• [Task objective]: Rewrite the records below, replacing every "Viewport" with "Window" and leaving everything else untouched.

• [Given entries]:
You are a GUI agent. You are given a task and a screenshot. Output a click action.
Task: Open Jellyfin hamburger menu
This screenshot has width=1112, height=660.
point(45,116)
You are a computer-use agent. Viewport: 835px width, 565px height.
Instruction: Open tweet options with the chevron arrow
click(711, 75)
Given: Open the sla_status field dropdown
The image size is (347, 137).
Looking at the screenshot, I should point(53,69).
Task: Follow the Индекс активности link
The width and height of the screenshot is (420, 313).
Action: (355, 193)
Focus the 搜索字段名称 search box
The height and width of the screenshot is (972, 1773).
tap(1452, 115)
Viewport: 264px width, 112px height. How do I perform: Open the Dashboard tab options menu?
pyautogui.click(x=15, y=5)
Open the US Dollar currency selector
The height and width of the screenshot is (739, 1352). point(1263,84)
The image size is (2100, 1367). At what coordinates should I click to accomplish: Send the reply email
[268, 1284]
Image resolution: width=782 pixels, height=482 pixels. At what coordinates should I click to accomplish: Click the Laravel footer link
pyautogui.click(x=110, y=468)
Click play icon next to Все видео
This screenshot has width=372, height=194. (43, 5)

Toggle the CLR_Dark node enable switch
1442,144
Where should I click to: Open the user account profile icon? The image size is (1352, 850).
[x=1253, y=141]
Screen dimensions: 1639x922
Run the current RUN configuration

• [Written answer]:
You are a GUI agent. You are given a task and a screenshot. Output a click action.
Task: Open Jellyfin hamburger menu
This screenshot has width=1112, height=660.
point(45,116)
You are a computer-use agent. Window: 835px width, 565px height.
Instruction: Open tweet options with the chevron arrow
click(711, 75)
Given: Open the sla_status field dropdown
The image size is (347, 137).
Looking at the screenshot, I should point(53,69).
Task: Follow the Индекс активности link
The width and height of the screenshot is (420, 313).
Action: (355, 193)
Focus the 搜索字段名称 search box
The height and width of the screenshot is (972, 1773).
tap(1452, 115)
Window: 264px width, 112px height. How do I perform: Open the Dashboard tab options menu?
pyautogui.click(x=15, y=5)
Open the US Dollar currency selector
The height and width of the screenshot is (739, 1352). point(1263,84)
The image size is (2100, 1367). At what coordinates should I click to accomplish: Send the reply email
[268, 1284]
Image resolution: width=782 pixels, height=482 pixels. At what coordinates should I click to accomplish: Click the Laravel footer link
pyautogui.click(x=110, y=468)
Click play icon next to Все видео
This screenshot has width=372, height=194. (43, 5)

Toggle the CLR_Dark node enable switch
1442,144
Where should I click to: Open the user account profile icon? The image size is (1352, 850).
[x=1253, y=141]
Screen dimensions: 1639x922
Run the current RUN configuration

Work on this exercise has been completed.